▸ **Task statement**
Rewrite the material below, putting "check box" in place of every "checkbox" and leaving the rest unchanged.

(Click-target data)
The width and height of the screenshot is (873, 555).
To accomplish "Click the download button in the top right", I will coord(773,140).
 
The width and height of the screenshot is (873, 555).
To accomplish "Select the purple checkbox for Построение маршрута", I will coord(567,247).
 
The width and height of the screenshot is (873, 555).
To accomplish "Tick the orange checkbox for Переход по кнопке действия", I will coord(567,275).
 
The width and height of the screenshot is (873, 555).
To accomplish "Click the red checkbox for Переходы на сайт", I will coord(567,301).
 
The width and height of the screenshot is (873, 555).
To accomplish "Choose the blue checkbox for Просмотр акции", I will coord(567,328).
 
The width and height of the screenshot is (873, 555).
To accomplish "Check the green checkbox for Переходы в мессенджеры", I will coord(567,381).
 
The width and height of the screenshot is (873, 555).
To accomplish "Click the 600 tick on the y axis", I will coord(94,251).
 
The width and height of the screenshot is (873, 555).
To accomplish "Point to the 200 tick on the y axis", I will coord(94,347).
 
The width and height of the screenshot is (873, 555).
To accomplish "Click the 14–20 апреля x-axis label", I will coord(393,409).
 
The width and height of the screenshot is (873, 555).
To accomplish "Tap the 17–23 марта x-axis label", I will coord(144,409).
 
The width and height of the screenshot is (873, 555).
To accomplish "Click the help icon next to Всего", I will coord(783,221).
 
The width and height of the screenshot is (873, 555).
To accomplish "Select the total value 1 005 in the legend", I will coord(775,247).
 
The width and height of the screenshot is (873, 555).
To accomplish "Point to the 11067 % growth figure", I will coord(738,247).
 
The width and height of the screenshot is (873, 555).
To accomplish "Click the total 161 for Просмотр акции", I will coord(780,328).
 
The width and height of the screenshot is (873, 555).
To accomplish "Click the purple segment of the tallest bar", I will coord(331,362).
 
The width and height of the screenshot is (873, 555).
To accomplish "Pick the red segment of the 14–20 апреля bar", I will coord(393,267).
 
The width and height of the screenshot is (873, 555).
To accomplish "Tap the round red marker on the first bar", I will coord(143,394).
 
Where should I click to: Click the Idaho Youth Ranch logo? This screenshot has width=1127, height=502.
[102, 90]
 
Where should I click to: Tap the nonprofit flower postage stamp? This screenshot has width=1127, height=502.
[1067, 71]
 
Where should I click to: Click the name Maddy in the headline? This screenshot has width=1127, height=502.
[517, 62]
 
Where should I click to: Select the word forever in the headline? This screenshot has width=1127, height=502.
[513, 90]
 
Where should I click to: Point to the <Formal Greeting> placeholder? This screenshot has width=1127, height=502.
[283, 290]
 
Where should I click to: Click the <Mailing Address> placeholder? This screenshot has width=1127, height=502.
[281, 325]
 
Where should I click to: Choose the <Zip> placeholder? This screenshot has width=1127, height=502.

▸ **Exercise answer**
The width and height of the screenshot is (873, 555).
To accomplish "Click the download button in the top right", I will coord(773,140).
 
The width and height of the screenshot is (873, 555).
To accomplish "Select the purple check box for Построение маршрута", I will coord(567,247).
 
The width and height of the screenshot is (873, 555).
To accomplish "Tick the orange check box for Переход по кнопке действия", I will coord(567,275).
 
The width and height of the screenshot is (873, 555).
To accomplish "Click the red check box for Переходы на сайт", I will coord(567,301).
 
The width and height of the screenshot is (873, 555).
To accomplish "Choose the blue check box for Просмотр акции", I will coord(567,328).
 
The width and height of the screenshot is (873, 555).
To accomplish "Check the green check box for Переходы в мессенджеры", I will coord(567,381).
 
The width and height of the screenshot is (873, 555).
To accomplish "Click the 600 tick on the y axis", I will coord(94,251).
 
The width and height of the screenshot is (873, 555).
To accomplish "Point to the 200 tick on the y axis", I will coord(94,347).
 
The width and height of the screenshot is (873, 555).
To accomplish "Click the 14–20 апреля x-axis label", I will coord(393,409).
 
The width and height of the screenshot is (873, 555).
To accomplish "Tap the 17–23 марта x-axis label", I will coord(144,409).
 
The width and height of the screenshot is (873, 555).
To accomplish "Click the help icon next to Всего", I will coord(783,221).
 
The width and height of the screenshot is (873, 555).
To accomplish "Select the total value 1 005 in the legend", I will coord(775,247).
 
The width and height of the screenshot is (873, 555).
To accomplish "Point to the 11067 % growth figure", I will coord(738,247).
 
The width and height of the screenshot is (873, 555).
To accomplish "Click the total 161 for Просмотр акции", I will coord(780,328).
 
The width and height of the screenshot is (873, 555).
To accomplish "Click the purple segment of the tallest bar", I will coord(331,362).
 
The width and height of the screenshot is (873, 555).
To accomplish "Pick the red segment of the 14–20 апреля bar", I will coord(393,267).
 
The width and height of the screenshot is (873, 555).
To accomplish "Tap the round red marker on the first bar", I will coord(143,394).
 
Where should I click to: Click the Idaho Youth Ranch logo? This screenshot has width=1127, height=502.
[102, 90]
 
Where should I click to: Tap the nonprofit flower postage stamp? This screenshot has width=1127, height=502.
[1067, 71]
 
Where should I click to: Click the name Maddy in the headline? This screenshot has width=1127, height=502.
[517, 62]
 
Where should I click to: Select the word forever in the headline? This screenshot has width=1127, height=502.
[513, 90]
 
Where should I click to: Point to the <Formal Greeting> placeholder? This screenshot has width=1127, height=502.
[283, 290]
 
Where should I click to: Click the <Mailing Address> placeholder? This screenshot has width=1127, height=502.
[281, 325]
 
Where should I click to: Choose the <Zip> placeholder? This screenshot has width=1127, height=502.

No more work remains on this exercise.